Because of Doctor Zhivago Boris Pasternak shares a throne with the likes of Dostoyevsky, Victor Hugo, Melville, Ellison and Shakespeare, those magnitudinous creators of characters who embodied different ideas. The novel is truly destined to speak to the ages though it’s a deeply personal story originating from an individual’s individual. The personal and universal needn’t be mutually exclusive, however, for, as Boris wrote in his autobiographical Safe Conduct, “the more self-contained the individuality from which the life derives, the more collective, without any figurative speaking, is its story.”
And, thanks to Anna Pasternak, we know that the personal (and universal) story of Olga Ivinskaya “is one of unimaginable courage, loyalty, suffering, tragedy, drama and loss.” Though Anna describes her great-uncle Boris as “both hero and coward, genius and naïve fool, tortured neurotic and clinical strategist,” a man who did fail to save his true love from political mistreatment, there is no doubt that he adored and highly respected Olga to his dying day.

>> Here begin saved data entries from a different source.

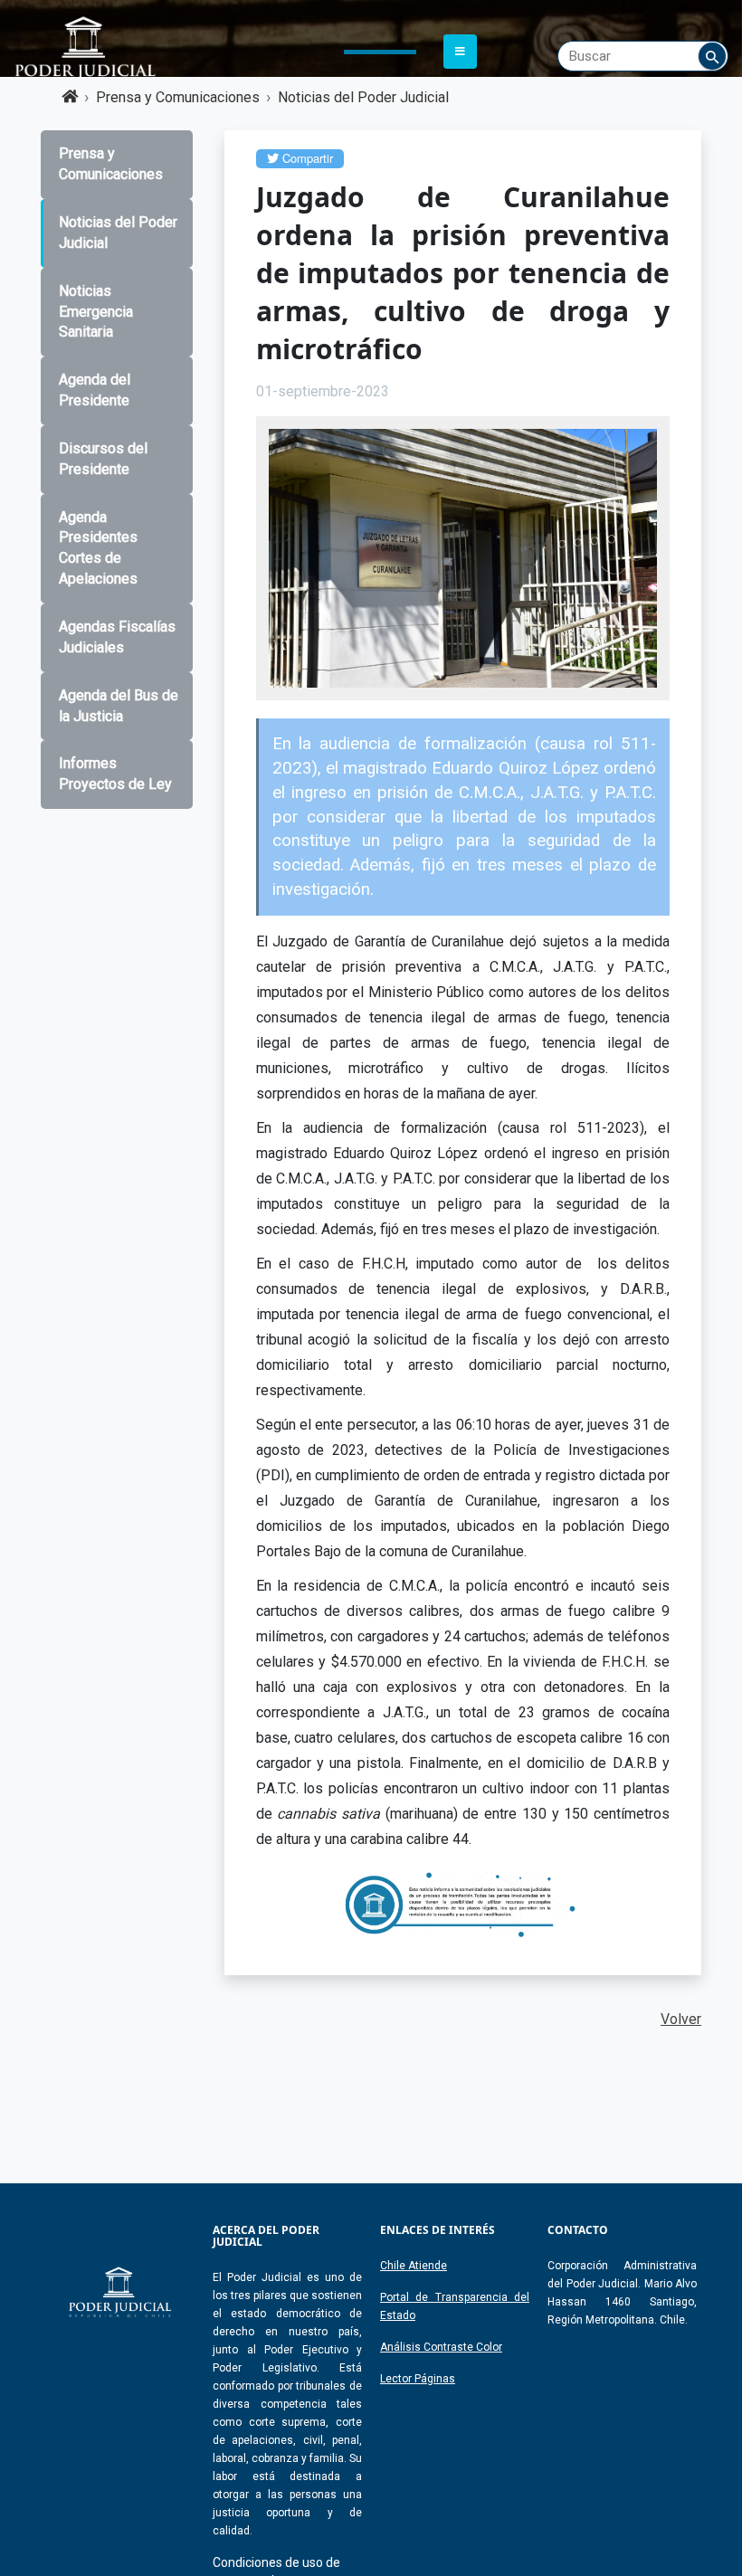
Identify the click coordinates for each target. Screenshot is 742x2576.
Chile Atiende (413, 2265)
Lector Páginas (417, 2378)
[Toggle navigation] (460, 51)
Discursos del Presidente (103, 459)
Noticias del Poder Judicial (363, 97)
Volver (681, 2019)
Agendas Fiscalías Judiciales (117, 637)
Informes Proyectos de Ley (115, 774)
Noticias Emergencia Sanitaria (96, 311)
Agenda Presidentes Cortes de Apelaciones (98, 548)
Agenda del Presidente (94, 390)
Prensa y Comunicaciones (178, 97)
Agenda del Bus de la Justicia (118, 706)
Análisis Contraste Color (441, 2347)
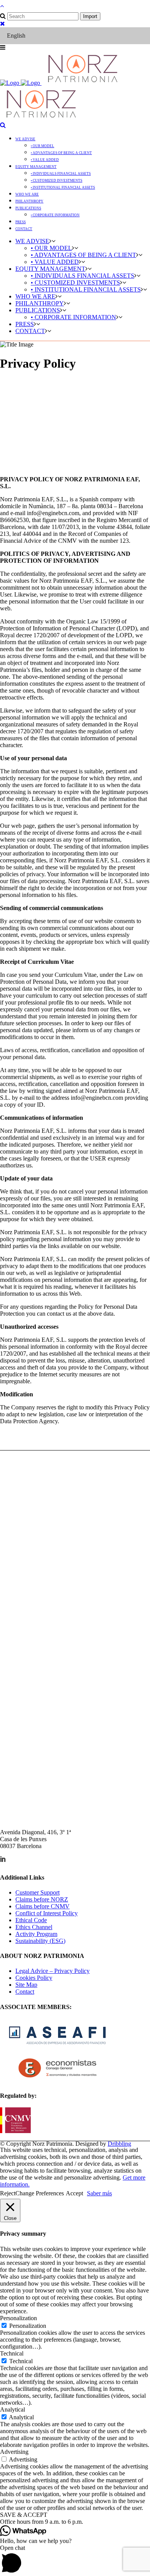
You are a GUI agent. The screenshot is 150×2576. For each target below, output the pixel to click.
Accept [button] (74, 2193)
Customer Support (37, 1892)
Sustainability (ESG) (40, 1941)
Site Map (26, 1984)
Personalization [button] (18, 2318)
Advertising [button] (14, 2451)
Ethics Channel (33, 1927)
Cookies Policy (33, 1977)
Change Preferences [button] (39, 2193)
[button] (75, 2521)
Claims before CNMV (42, 1906)
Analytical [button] (12, 2409)
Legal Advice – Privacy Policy (52, 1971)
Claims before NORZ (41, 1899)
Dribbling (119, 2143)
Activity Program (36, 1934)
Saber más (99, 2193)
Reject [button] (7, 2193)
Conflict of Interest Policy (46, 1913)
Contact (24, 1991)
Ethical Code (31, 1920)
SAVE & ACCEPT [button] (23, 2514)
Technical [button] (11, 2353)
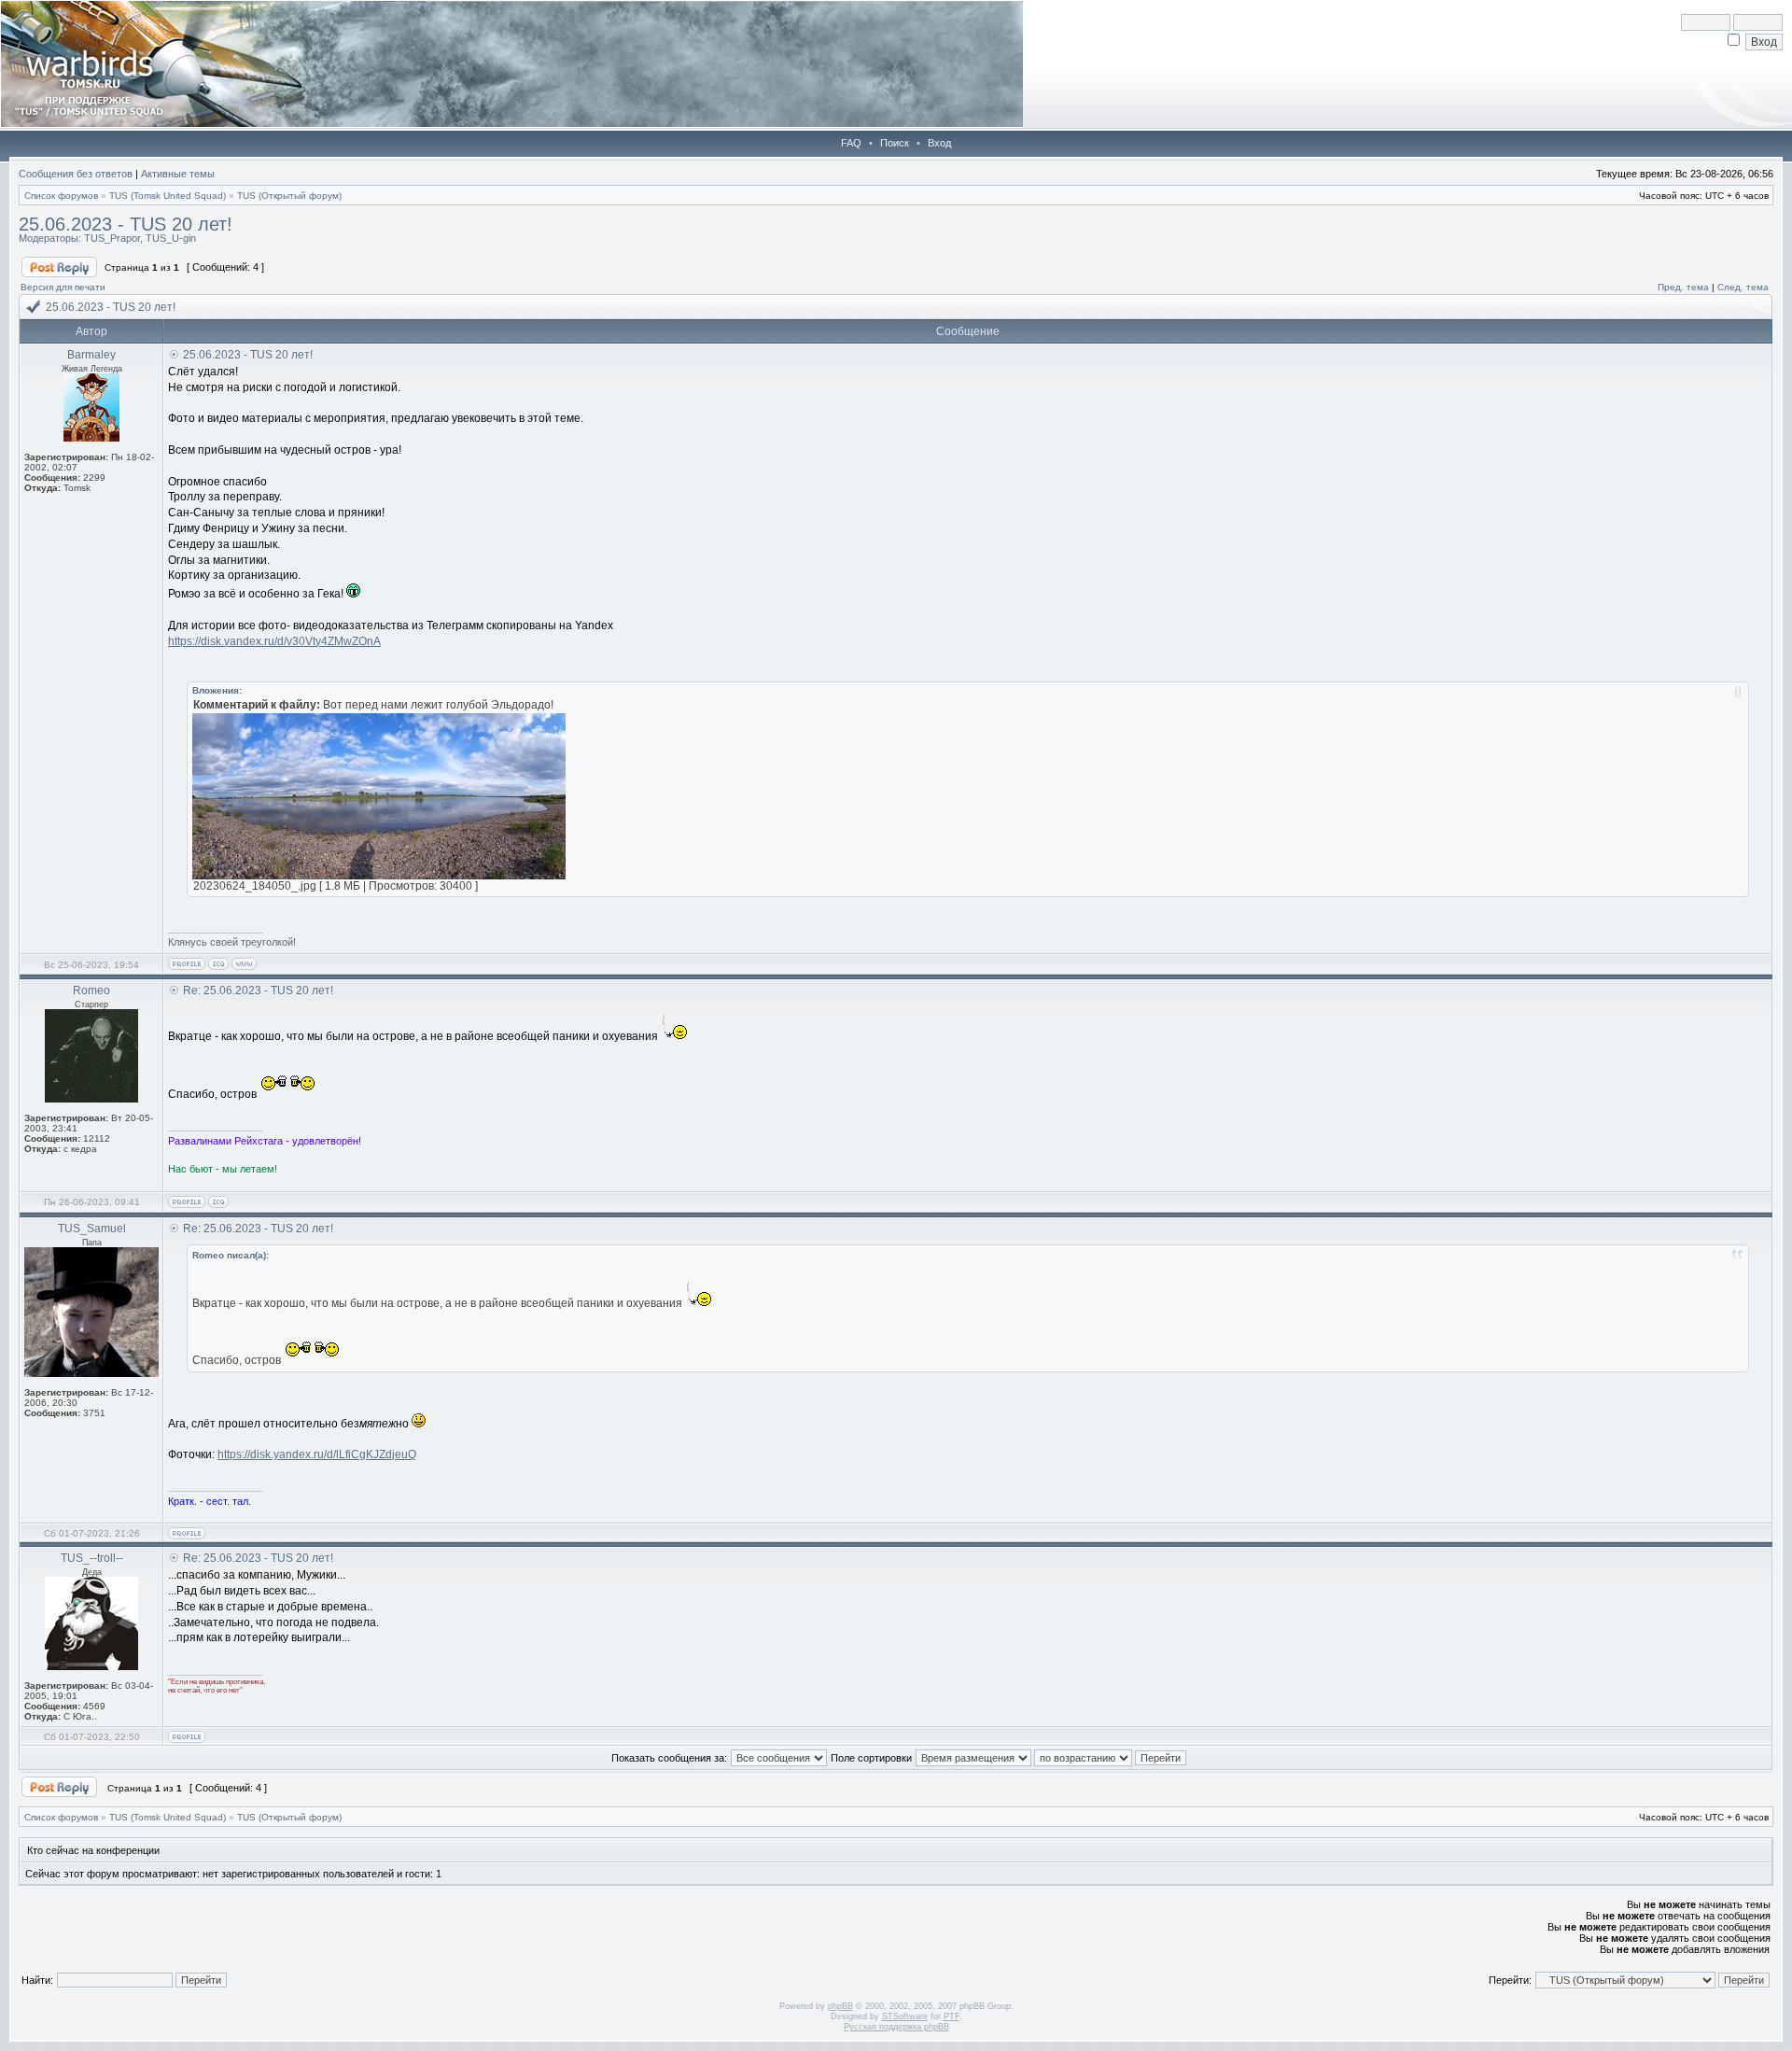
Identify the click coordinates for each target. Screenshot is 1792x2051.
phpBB (840, 2006)
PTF (951, 2016)
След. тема (1743, 287)
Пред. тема (1683, 287)
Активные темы (178, 173)
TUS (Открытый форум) (289, 195)
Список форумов (61, 195)
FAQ (851, 142)
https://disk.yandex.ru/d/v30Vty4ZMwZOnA (274, 641)
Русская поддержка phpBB (896, 2026)
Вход (939, 142)
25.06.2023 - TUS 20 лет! (125, 224)
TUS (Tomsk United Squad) (167, 195)
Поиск (894, 142)
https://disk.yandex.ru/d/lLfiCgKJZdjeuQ (316, 1454)
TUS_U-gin (171, 238)
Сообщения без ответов (76, 173)
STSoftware (905, 2016)
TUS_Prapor (112, 238)
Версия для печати (63, 287)
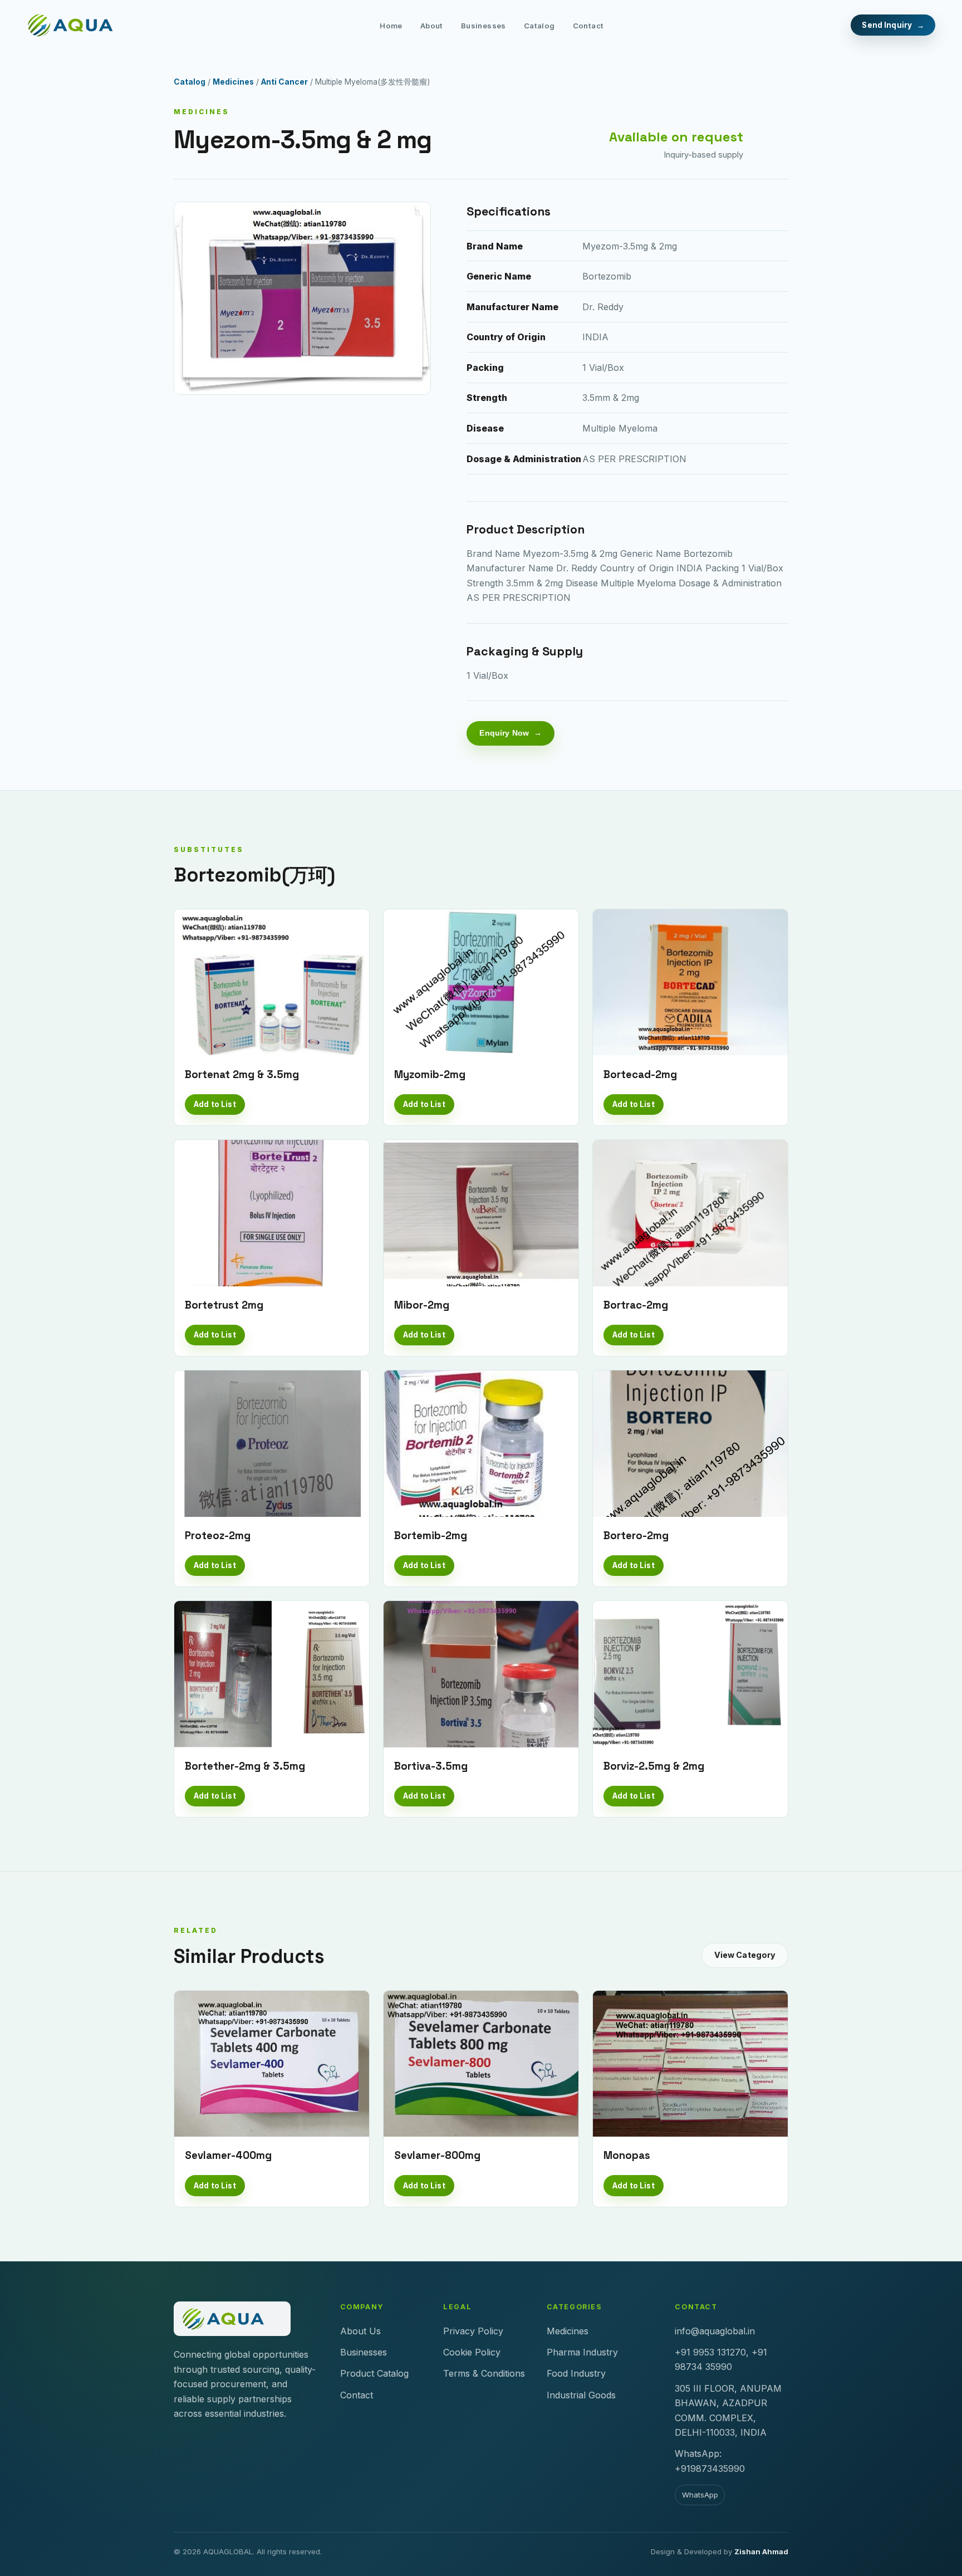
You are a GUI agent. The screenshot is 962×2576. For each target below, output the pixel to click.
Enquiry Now (504, 732)
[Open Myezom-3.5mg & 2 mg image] (302, 298)
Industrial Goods (581, 2395)
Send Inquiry (887, 25)
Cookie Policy (471, 2352)
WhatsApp (700, 2494)
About (431, 25)
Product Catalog (374, 2373)
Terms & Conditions (484, 2373)
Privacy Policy (473, 2331)
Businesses (483, 25)
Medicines (233, 81)
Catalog (539, 25)
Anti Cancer (284, 81)
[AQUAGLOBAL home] (79, 25)
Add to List (214, 1104)
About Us (360, 2331)
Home (391, 25)
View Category (745, 1955)
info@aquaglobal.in (715, 2331)
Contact (588, 25)
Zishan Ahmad (761, 2551)
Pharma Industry (582, 2352)
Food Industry (576, 2373)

A few lines from one of his letters to her during a painful illness say it all, as far as I’m concerned: “Thank you for an infinity of things. Thank you. Thank you. Thank you.”
Yes, Lara and Yuri are Olga and Boris indeed, as intended by the novel-writing poet. “And what is Doctor Zhivago, if not his long and heartfelt love letter to her?” asks Anna. I agree with my entire heart. Likewise, Anna’s Lara should be considered an affectionate love letter to them both.